→ **WORK REQUIRED**
Images do not belong in the copy. Retype the entries exactly.

→ **RAW DATA**
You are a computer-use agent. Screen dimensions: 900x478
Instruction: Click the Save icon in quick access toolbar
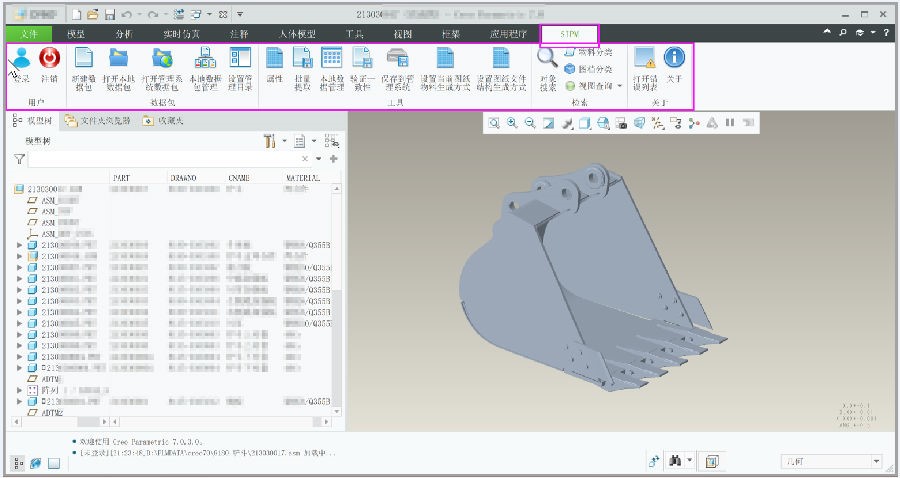click(x=110, y=15)
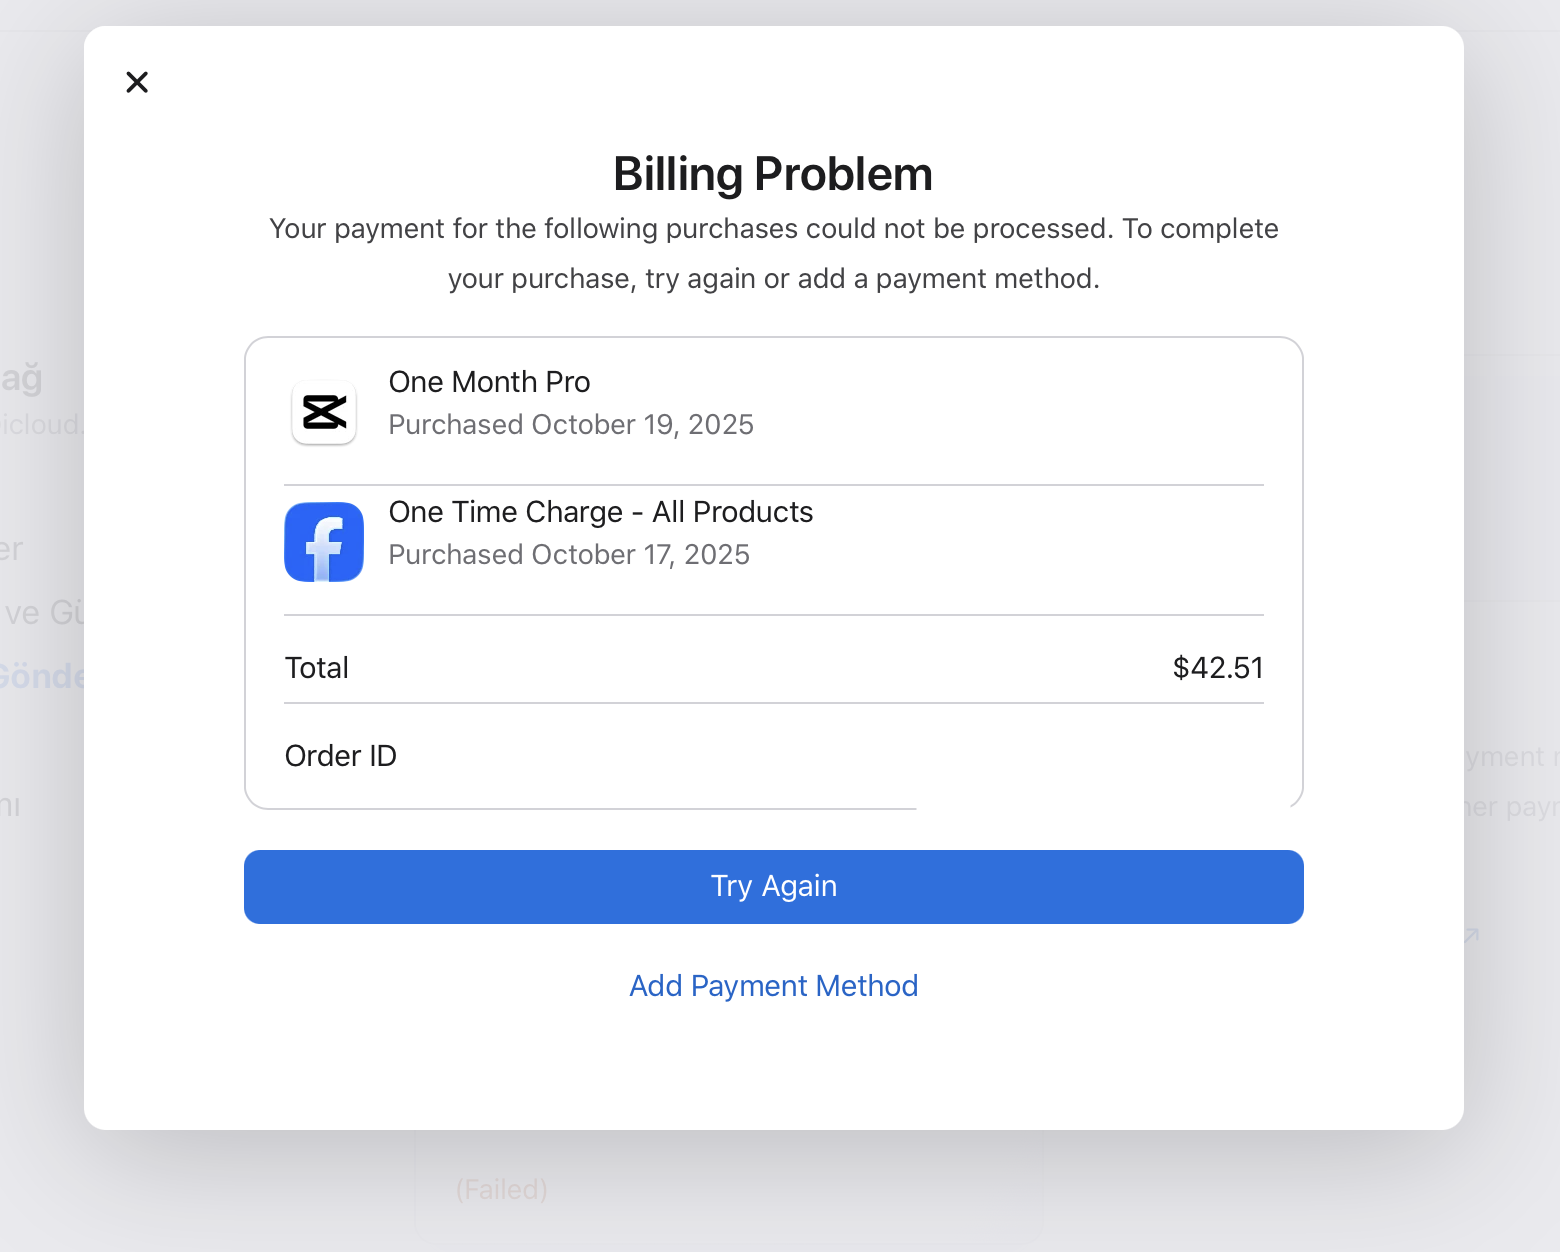1560x1252 pixels.
Task: Click the Facebook app icon
Action: (x=324, y=542)
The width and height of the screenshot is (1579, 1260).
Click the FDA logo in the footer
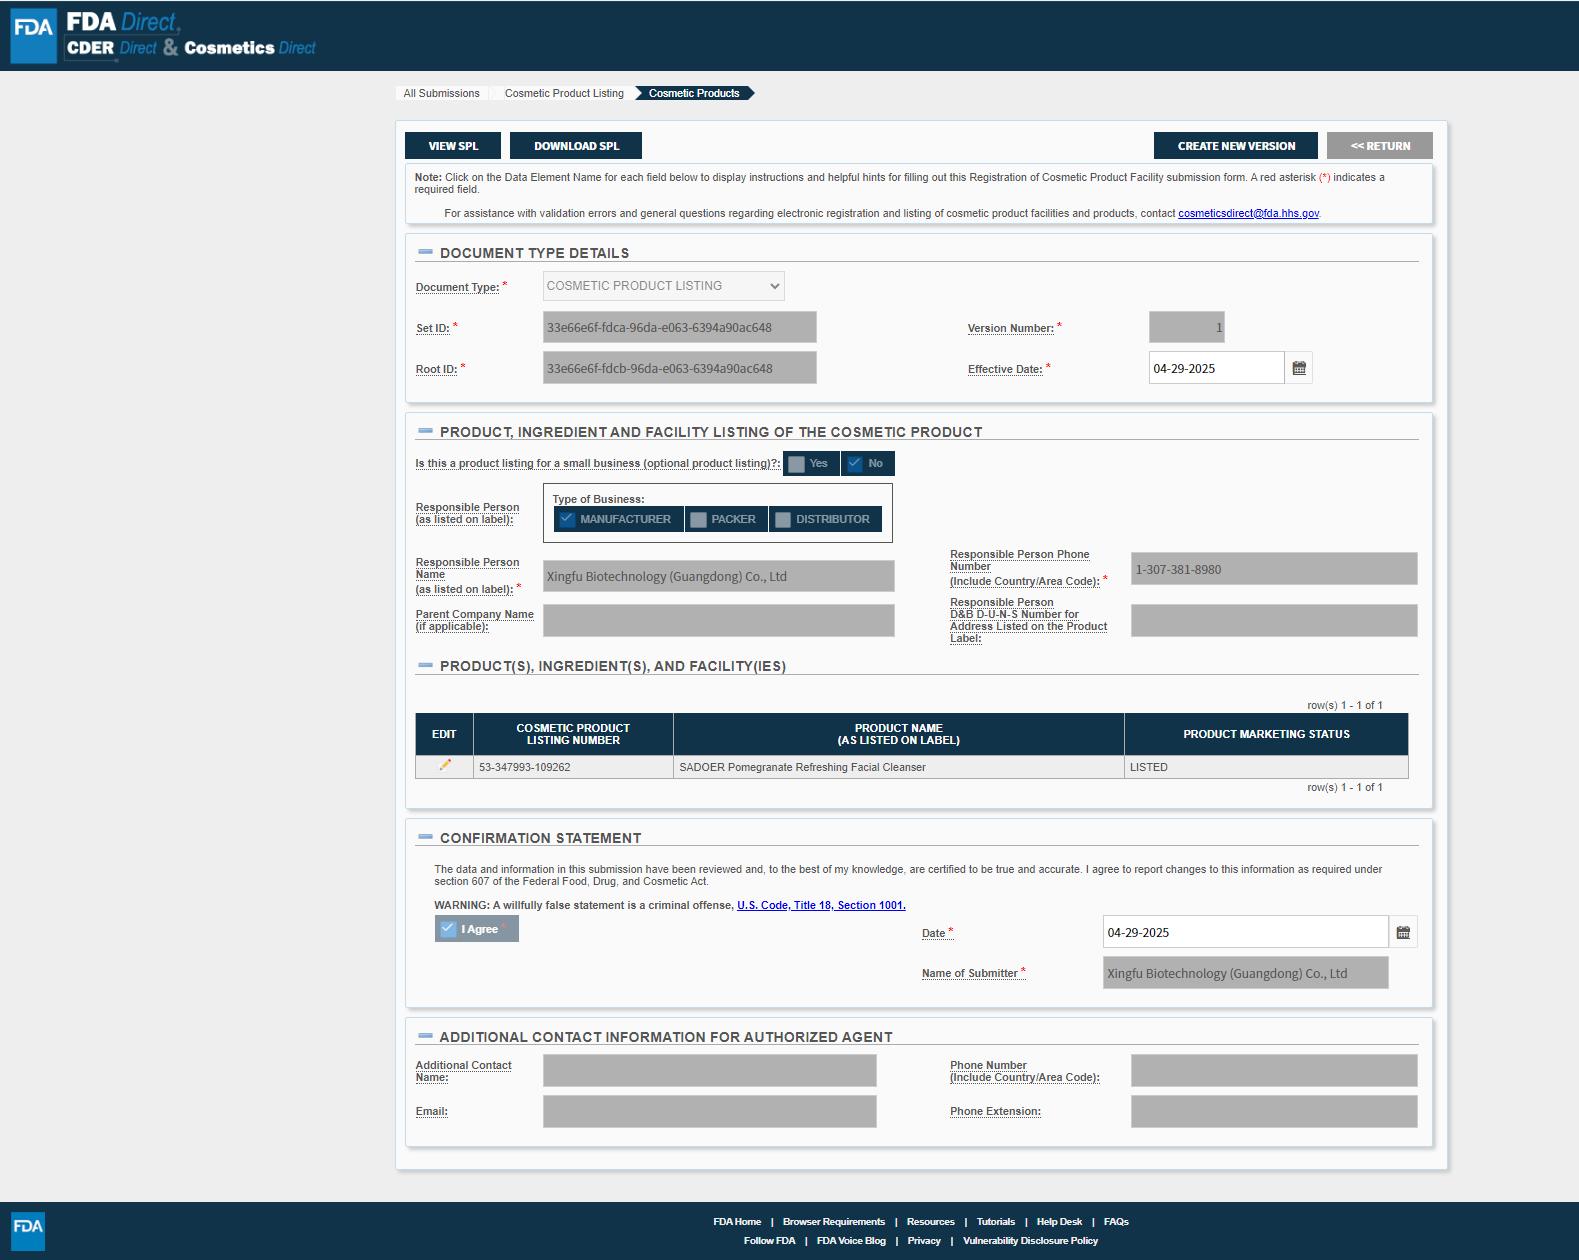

→ **WRITTEN RESPONSE**
You are a computer-use agent. Screen dimensions: 900x478
Instruction: Click the Save icon in quick access toolbar
click(x=110, y=15)
1560x1252 pixels.
Task: Click the Facebook app icon
Action: (x=324, y=542)
The width and height of the screenshot is (1579, 1260).
Click the FDA logo in the footer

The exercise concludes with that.